Now I need to be up front, Rosie is my personal name for our counter top royalty, we have not all agreed to a name for her as of yet because we’ve just been too busy getting settled. I hope the other chicks don’t mind but she needed a name for the blog and calling her a pig just seemed rude, and we in the Diva Den are all about positive reinforcement and supportive words and all against negative energy or tearing each other down. We are our own greatest support network and Rosie being a part of the team she needs to be treated with respect. Besides she has a tiara which makes her a princess like the rest of us in the palace so Rosie it is.

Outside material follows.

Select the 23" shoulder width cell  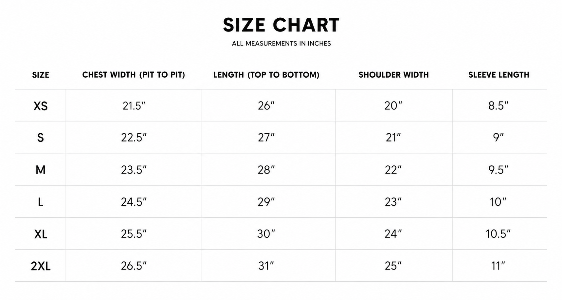click(393, 202)
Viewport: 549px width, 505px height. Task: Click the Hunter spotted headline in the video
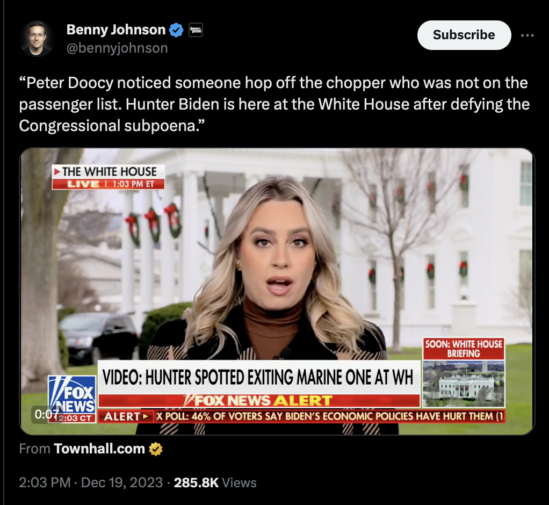(258, 377)
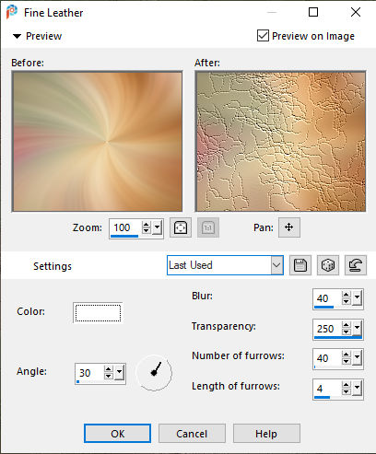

The original purpose for Rosie was all loose change would be fed to her and over time we’d build up quite the savings to be put toward a yet to be determined goal. We have a household emergency account set up so we will probably use the sow savings for something fun. Either way Rosie is quickly putting weight on her ham hocks as each day we all add any left over change from our pockets and purses to her tummy.
I mentioned in an earlier blog that in the this household we say ‘fuck’ a lot. We get it, not a lady like word but hey, we’re Divas, we do what we want when we want. Mom noticed over these past few days that we have a lot of little kids in the neighborhood, several living on either side of us. The houses are not on top of each other, there is good distance between, but the little tykes trek through the back yard to each others to play. Inside the house we really cannot hear much room to room as the house is very large, and the walls have great insulation that buffers the noise quite well. However if you walk around the house, as mom did, you will hear a good deal as you pass under windows. This means those adorable children are unwillingly enrolled in Cursing 101. We all know we need to eliminate the F-bomb from our vocabulary and now we have good reason to make it a goal. Let these kids parents educate them in swearing, we need to set a better example.
Mom decided that every time one of us drops the big F word, we should have to deposit 50 cents in Rosie. At the rate my sister and I let that one fly we could fatten pinkie up to her tiara in a week! In fact just yesterday my sister walked out and fed Rosie $5 to cover her extensive use of the big bad word. I managed to squeak by on $1. We all agreed to come up with a more acceptable expression and now Farkle (a favorite game for many of us on Facebook) has become the substitute for “fuck” in our house. We Divas know that if Farkle is used it is a big curly tailed deal, but the neighbor kids won’t be taking home any new words that might get them a time out on the naughty step.
To go along with her new status as the language monitor Rosie has been elevated to the top of the refrigerator. We needed her spot on the counter for the toaster and frankly she looks more appropriate up high looking down on us all keeping watch over our phraseology and reminding us that too many trips to the contents of the fridge and we’ll start rounding out like our little pink porker.